Hari Raya Nyepi
Source : http://www.herworld.co.id (Dok. Anantara Seminyak )
Nyepi
adalah hari raya umat Hindu yang dirayakan setiap tahun Baru Saka. Hari ini
jatuh pada hitungan Tilem Kesanga (IX) yang dipercayai merupakan hari penyucian
dewa-dewa yang berada di pusat samudera yang membawa intisari amerta air hidup.

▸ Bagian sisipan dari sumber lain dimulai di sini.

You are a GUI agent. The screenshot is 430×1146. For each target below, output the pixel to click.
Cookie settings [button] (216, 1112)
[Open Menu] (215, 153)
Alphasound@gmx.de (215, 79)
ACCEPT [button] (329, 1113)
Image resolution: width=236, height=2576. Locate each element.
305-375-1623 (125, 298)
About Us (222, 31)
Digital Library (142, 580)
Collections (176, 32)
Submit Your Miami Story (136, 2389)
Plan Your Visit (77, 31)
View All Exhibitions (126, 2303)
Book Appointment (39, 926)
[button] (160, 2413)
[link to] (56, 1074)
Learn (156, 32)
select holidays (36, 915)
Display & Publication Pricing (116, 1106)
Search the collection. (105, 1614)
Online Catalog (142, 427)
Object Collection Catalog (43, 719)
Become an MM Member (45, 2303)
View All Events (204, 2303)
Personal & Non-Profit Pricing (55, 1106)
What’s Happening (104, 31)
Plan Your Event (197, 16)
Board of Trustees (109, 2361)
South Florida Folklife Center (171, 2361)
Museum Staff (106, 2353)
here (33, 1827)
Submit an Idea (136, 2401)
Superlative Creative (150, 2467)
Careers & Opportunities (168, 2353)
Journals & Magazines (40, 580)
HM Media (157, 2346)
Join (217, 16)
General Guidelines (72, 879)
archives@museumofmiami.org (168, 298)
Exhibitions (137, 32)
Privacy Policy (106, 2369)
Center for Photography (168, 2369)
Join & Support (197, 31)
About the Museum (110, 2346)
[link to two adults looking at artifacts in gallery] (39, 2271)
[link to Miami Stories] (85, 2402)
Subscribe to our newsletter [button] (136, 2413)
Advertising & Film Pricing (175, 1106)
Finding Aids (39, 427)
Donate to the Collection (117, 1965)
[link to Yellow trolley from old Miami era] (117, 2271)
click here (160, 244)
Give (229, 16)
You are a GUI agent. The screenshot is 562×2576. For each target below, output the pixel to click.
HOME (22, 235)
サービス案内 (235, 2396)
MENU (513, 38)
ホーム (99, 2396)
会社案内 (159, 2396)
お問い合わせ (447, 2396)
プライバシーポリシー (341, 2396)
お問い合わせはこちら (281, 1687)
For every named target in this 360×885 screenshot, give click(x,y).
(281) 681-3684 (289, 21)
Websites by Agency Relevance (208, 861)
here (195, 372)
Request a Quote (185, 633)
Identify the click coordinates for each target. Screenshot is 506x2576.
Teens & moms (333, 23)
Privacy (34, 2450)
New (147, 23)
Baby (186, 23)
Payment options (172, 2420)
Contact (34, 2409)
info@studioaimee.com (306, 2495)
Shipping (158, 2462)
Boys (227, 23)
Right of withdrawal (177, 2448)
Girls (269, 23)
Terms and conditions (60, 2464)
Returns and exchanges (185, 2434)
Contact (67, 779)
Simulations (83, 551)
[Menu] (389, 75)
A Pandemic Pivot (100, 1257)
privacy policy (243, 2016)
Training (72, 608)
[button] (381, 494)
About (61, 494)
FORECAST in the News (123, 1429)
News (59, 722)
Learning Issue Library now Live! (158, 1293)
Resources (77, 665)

Untuk itu umat Hindu melakukan pemujaan suci terhadap mereka.
Nyepi
berasal dari kata sepi (sunyi, senyap). Hari Raya Nyepi sebenarnya merupakan
perayaan Tahun Baru Hindu berdasarkan penanggalan/kalender caka, yang dimulai
sejak tahun 78 Masehi dan Nyepi pada tahun ini tepat pada hari Sabtu, 17 Maret
2018 Masehi. Tidak seperti perayaan tahun baru Masehi, Tahun Baru Saka di Bali
dimulai dengan menyepi. Tidak ada aktivitas seperti biasa. Semua kegiatan
ditiadakan, termasuk pelayanan umum, seperti Bandar Udara Internasional pun
tutup, namun tidak untuk rumah sakit.
Tujuan
utama Hari Raya Nyepi adalah memohon ke hadapan Tuhan Yang Maha Esa, untuk
menyucikan Bhuana Alit (alam manusia/microcosmos) dan Bhuana Agung/macrocosmos
(alam semesta). Sebelum Hari Raya Nyepi, terdapat beberapa rangkaian upacara
yang dilakukan umat Hindu, khususnya di daerah Bali.
Sejarah Nyepi Umat Hindu.
Bila
Anda tinggal di Bali, pasti akan merasakan suasana Nyepi yang jarang ditemui di
kota lain di Indonesia. Di Bali umat Hindu merayakan Nyepi secara serentak.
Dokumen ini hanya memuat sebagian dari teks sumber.